All markets are not created equal. Although many consumer preferences are consistent across markets, some significant variations do exist. In Miami, Florida, for instance, consumers selecting an insurance plan rate the carrier as more important (24%) than the hospitals included in their network (14%), whereas in Atlanta, Georgia, consumers place more importance on the hospitals in their network (23%) than on the insurance carrier (15%). Further variations exist in market behavior. Consumers in Miami are more likely to shop for the best price, for example. Chicagoans are more likely to research in-network providers before booking a major procedure. And Bostonians are less likely to delay care.

Implications for Providers

These findings suggest several imperatives for providers. 

Develop a consumer-oriented insurance strategy. Providers must develop and execute a consumer-oriented strategy focused on narrow-network insurance products. Even in markets where narrow networks have not yet taken off, consumer demand exists, and the risk of losing share as a result of doing nothing is high. In developing an insurance strategy, providers should address the following questions:

  • How do local consumers view the various provider-branded and payer-branded health plans?
  • From the consumer’s perspective, which providers add the most value to our network?
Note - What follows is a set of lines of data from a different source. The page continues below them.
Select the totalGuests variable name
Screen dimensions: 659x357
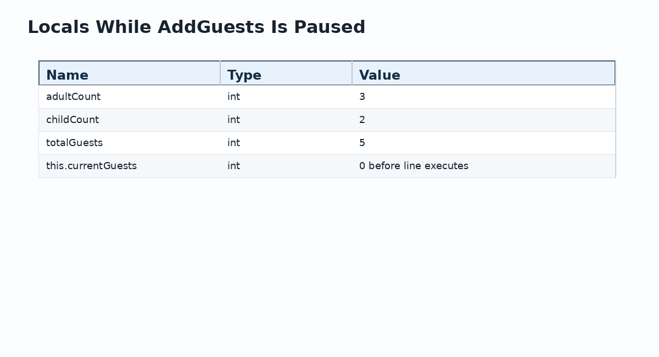(x=74, y=143)
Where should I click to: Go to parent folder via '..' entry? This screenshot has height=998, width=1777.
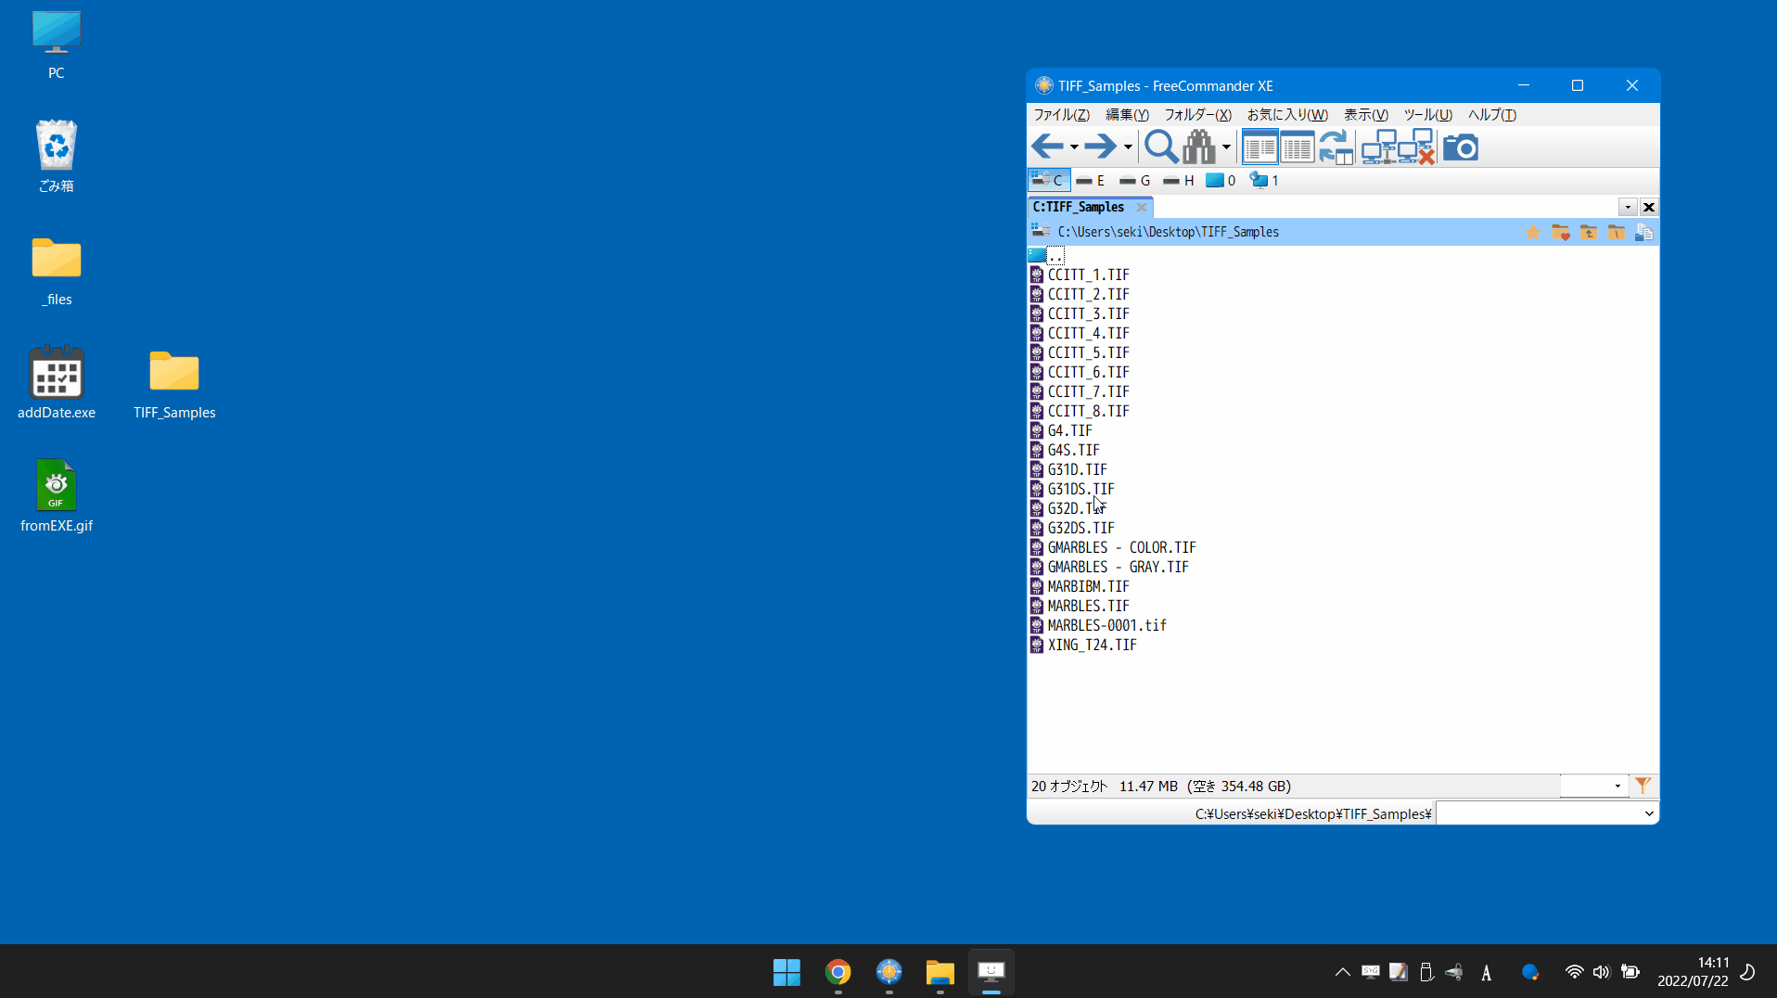(1055, 255)
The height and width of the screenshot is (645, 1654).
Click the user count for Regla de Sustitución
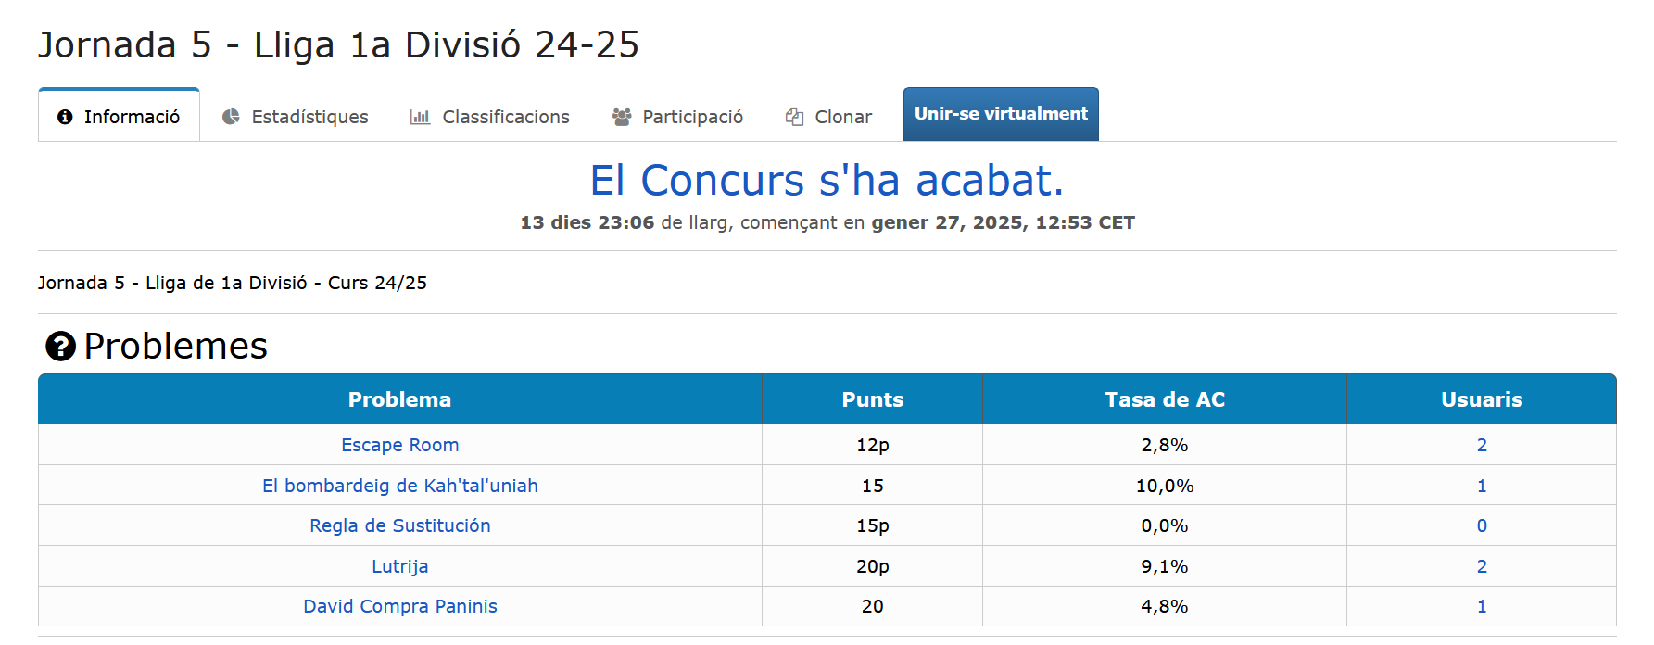pos(1482,525)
How much of that value can we—rather than other health systems participating in the network—capture?
  • How can we design plans that appeal to consumers and also create sufficient incentives for them to engage actively in health care decision making?
  • To gain or maintain share, how aggressive do we need to be in pricing products?
  • Should we build a provider-sponsored plan on our own, or should we partner with an insurance carrier?

Deliver a high-quality consumer experience. Providers need to determine which elements of the consumer experience actually drive loyalty and word-of-mouth referrals in their local markets. Exhibit 3 provides a framework that can be used to plot and quantify four stages of the consumer experience. In our view, providers should focus first on the table stakes, moving on to the differentiators and, finally, to the “delighters.” Many providers invest a great deal of money and other resources in wide-ranging initiatives designed to improve the customer experience, but the harsh reality is that many such initiatives either fall into the low-priority category or are overshadowed by shortcomings in table stakes.

Build focused brands. Providers must build focused brands that will cut through all the noise related to quality, rankings, and which provider has the best doctors. The world’s most successful brands focus on a very specific target consumer. Most of today’s providers vaguely promise to be everything for everyone, yet the average consumer cannot readily discern how one health care system differs from its competitors. Instead, providers should understand the different segments in their market, choose (on the basis of multiple strategic and operational considerations) one or two to target, and then orient their organizations, operations, and brand positioning to serve that target segment. Providers sometimes object to this approach, citing their obligation to serve everyone. We don’t disagree with this. Still, providers can and should focus their brands, because focused brands not only attract more than their fair share of target segments but also win consumer share from other segments.




By now, most providers have come to recognize that health care consumerism is a major force that will reshape local markets. Figuring out how to respond is no easy task: the optimal path varies by market and provider. But in all cases, providers need to develop a deep, empirically sound understanding of consumers in their markets and carefully assess the implications for their narrow-network strategy, patient experience initiatives, and brand positioning.